You're talking about a subset of ASCII then. Unicode is supposed to support different languages and advanced typography, for which those characters are necessary. You can't write e.g. Arabic or Hebrew without those "unnecessary" invisible characters.

Please explain why an invisible zero width "character" is necessary.

  • if you write كلب which is an arabic word written right to left in the middle of an english sentence, you want to preserve the order of the characters in the stream for computer processing purposes. meaning the chararacter ك must come before the ل and after the e and the space with respect to the memory layout. whereas when displayed, it must be inverted to be legible. the solution is to have an invisible character that indicates a switch in text direction. if you were wondering, the situation where you want to write text in a foreign language within your text is very common outside english speaking countries.

    • Look I'm writing sdrawkcab (amazingly, I did it without using Unicode!).

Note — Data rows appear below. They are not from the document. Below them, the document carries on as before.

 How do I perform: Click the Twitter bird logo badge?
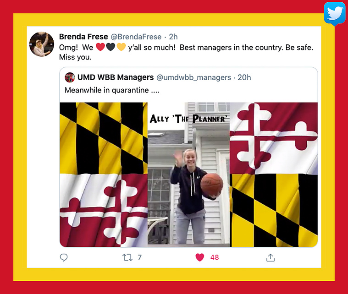pos(335,13)
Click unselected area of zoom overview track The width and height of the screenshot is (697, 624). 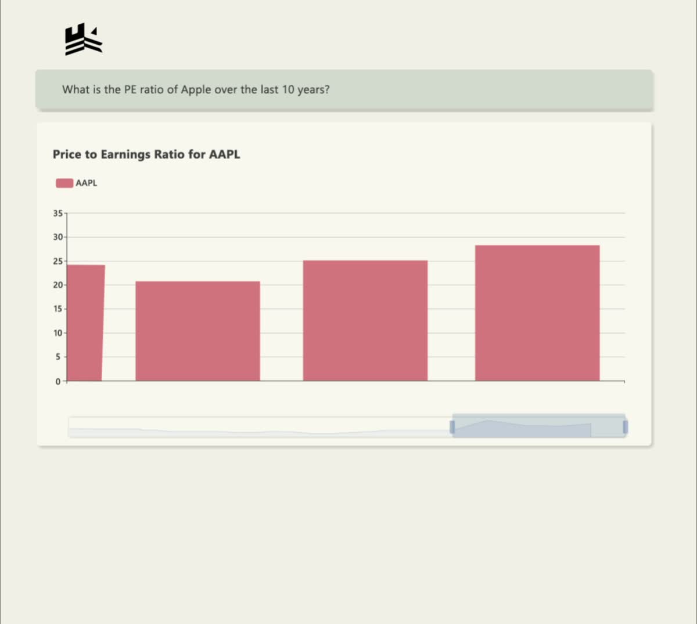pos(260,427)
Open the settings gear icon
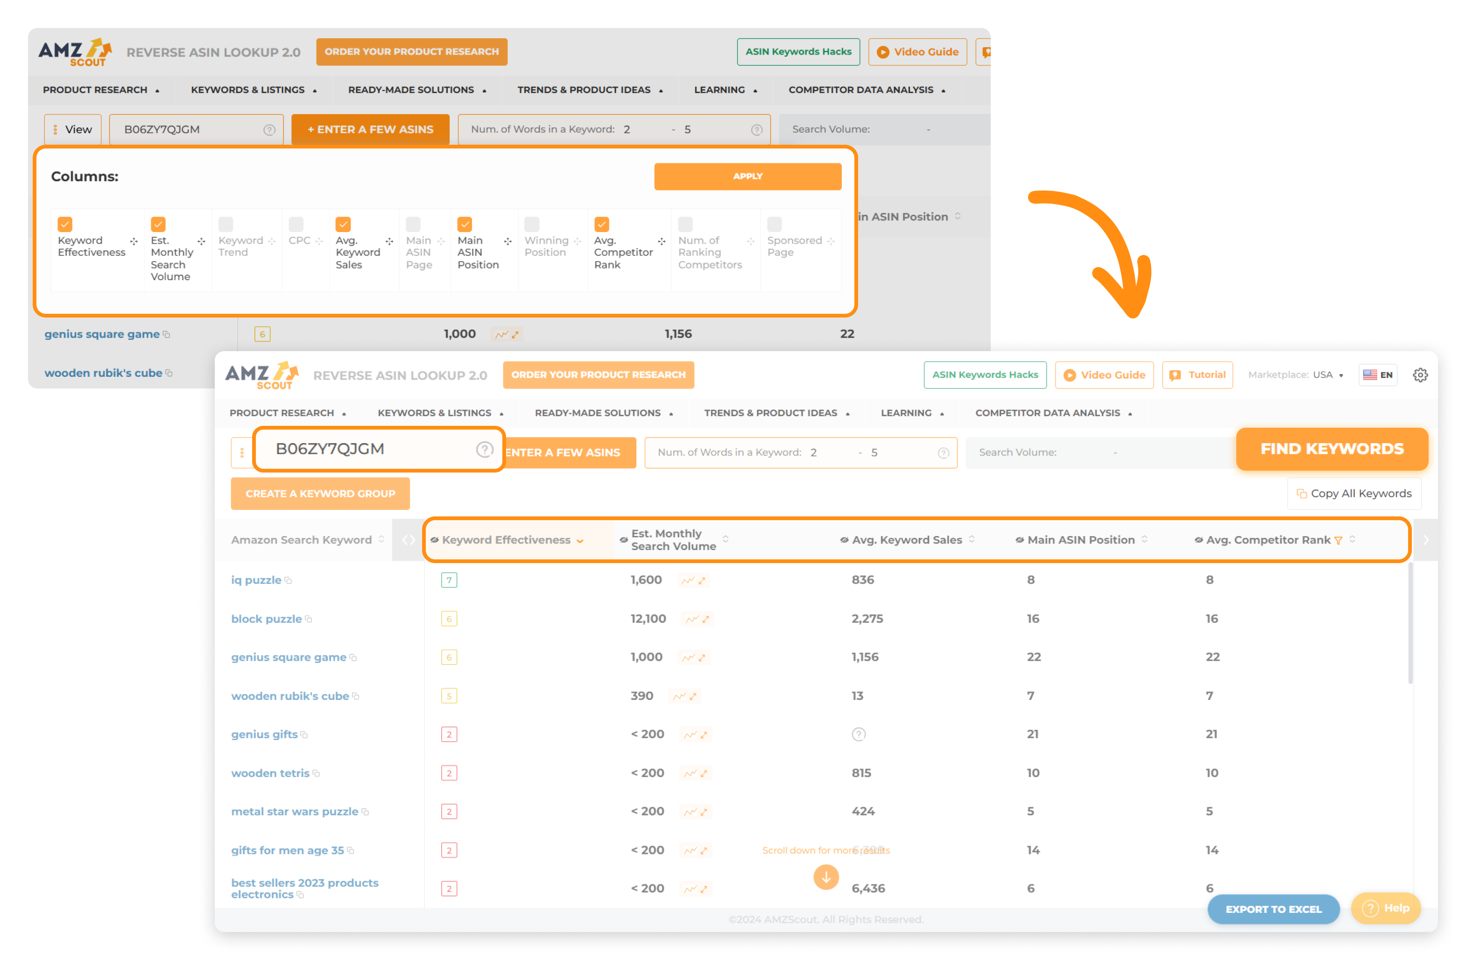The height and width of the screenshot is (960, 1466). click(x=1420, y=375)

Layout is the job of your text formatting program. It's easy to fix a text editor to support right-to-left text entry.

      The switch in text direction has resulted in malicious code injection attacks, as the reversed text becomes invisible. I had to change my compiler to reject those Unicode characters for that reason. It can be used in other cases to have hidden, malicious text.

      Have you checked your SQL code for invisible backwards text that injects malware?